Storm hasn’t offered an official explanation, but from what I have heard, light colors are made with powders and dark colors with gels and the gels create more hook than the powders. And the various dyes actually do different things in different coverstock materials.
Whatever it is, I know that both balls have the hugely successful R2S Pearl Reactive coverstock wrapped around the C3 Centripetal Control Core.
That core is engineered to yield ample midlane roll with its low radius of gyration. What makes it different from most low RG balls is that it is combined with a moderate differential for a relatively smooth change of direction.
For me, that meant easy control with a strong move but without an excessive threat of 2-10s. So long as it isn't rolling out for weak 10-pins the Gold Magic can be a strike monster.
One caution with the IQ TOUR 30 is that the 14-pound version of the C3 Centripetal Control Core has both a higher RG and higher differential than the 15 and 16, so I may be seeing a stronger move than those throwing 15s and 16s. But those who have thrown it all agree the 30 is stronger than the Gold Magic.
The IQ TOUR PEARL for me was a ball that worked best with a shiny finish scuffed slightly by hand with a moderate pad like a used 2,000 Abralon. When dull, it just rolled too early and didn’t produce that awesome controllable strong back-end move. Without a touch of surface, it squirted too much, even with the strong midlane roll.
I have used it on soft shots of high volume with low speed going square and low volume with higher speed opening up.
For me, there is no going square with the IQ TOUR 30 — it is too strong off the oil line.

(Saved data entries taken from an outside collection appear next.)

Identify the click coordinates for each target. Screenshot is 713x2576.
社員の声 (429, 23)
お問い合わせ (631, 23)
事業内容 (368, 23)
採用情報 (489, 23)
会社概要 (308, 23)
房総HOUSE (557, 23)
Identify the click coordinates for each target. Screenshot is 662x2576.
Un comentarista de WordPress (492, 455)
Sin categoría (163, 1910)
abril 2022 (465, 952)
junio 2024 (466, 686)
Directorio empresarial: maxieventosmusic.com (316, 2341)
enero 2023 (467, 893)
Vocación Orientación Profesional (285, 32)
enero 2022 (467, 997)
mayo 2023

But if there is enough oil to help it to the breakpoint, boy can I get in and send the IQ TOUR 30 because it ALWAYS returns — assuming those are dry boards to the right.
What’s interesting is that with the C3 Centripetal Control Core, the move is not an uncontrollable flip. It makes a big move, but in more of a sweeping motion than a hockey stick.
I think the IQ TOUR 30 is going to be a great ball for any shot with swing area to throw to, from a Cheetah-type short pattern where you want to boomerang the gutter, to playing deep inside as we did on Saturday at the WSBT Over 40/Under 40 Doubles.
That tournament also is where I saw a drawback of the IQ TOUR 30’s power for me — swung to the burned out area to the right it often rolled out for weak 10-pins. That is what happens when your natural moderate speed game meets advancing age and gets even slower!
It also clinched my view of who the IQ TOUR 30 will be best for: players with higher speed and higher revs, who should be able to open up the lane and do some serious damage.
Anyone else looking for a good shiny ball to open up a lane should give the IQ TOUR 30 a shot — it might be exactly what they are looking for.
If you’re a player who likes to go down and in, I can’t imagine this would be a ball that would fit that, but perhaps if you are a very straight player looking for some strong back-end move it will be exactly what you are looking for.
I have taken the cover down from box shiny to a 4,000-Abralon pad to a used 2,000 pad but have not tried any serious surface with it. I will be trying that but wanted to get this review out as the ball has been released.
Perhaps rougher surface will tame it down some.
But that begs the question: Why?
I think the IQ TOUR 30 is one ball you want as untamed as possible.